While writing this blog about Victor Frankl’s book, I realised something important which is that I have finally allowed myself to pick up and actually read a war-related book, which I see as another layer of healing because it was a sign that I could begin approaching these stories with more openness and choice, rather than only fear and pain. Healing does not always look like a dramatic transformation but being able to do something today that once felt impossible.

Sometimes that can look like asking for help, setting boundaries, reconnecting with yourself, allowing yourself to feel emotions you once had to suppress or simply recognising how far you have already come.

Perhaps one of the things I take from Frankl’s work, and from the many people I have had the privilege of supporting, is that healing is not about leaving the past behind or pretending that painful experiences did not happen, but about learning that our experiences are part of our story, but they do not have to be the whole story.

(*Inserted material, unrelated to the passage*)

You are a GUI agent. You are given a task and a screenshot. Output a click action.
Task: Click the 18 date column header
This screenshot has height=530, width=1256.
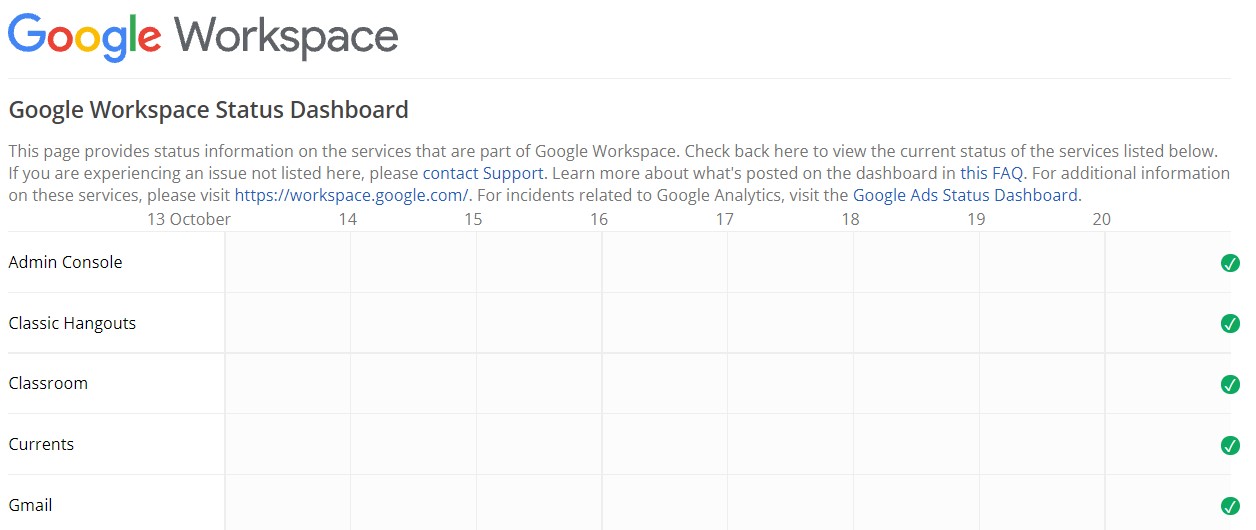[x=850, y=219]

Frankl’s words continue to resonate with so many people because they remind us that meaning is not always something we discover when suffering has ended. Sometimes meaning is something we slowly create as we learn to live alongside what has happened. This does not change the past or make suffering acceptable or does not take away the pain, but it can remind us that even after experiences that have deeply affected us, our lives can still hold connection, love, purpose and possibility.

Sometimes meaning is found in big moments, but often it is found in small ones, for example, the first time we allow ourselves to feel something we once avoided, the first time we ask for support, the first time we reconnect with something we once lost, or the first time we recognise that we are still here despite everything we have been through.

For anyone who is on their own healing journey, I hope you remember that healing does not have a fixed timeline. Please be kind to yourself and remember that there is no single way to heal and there is no expectation to find meaning before you are ready. You simply creating enough safety to take the next small step is part of healing too.

What has helped you find meaning during difficult times? As always, only share what you feel comfortable sharing.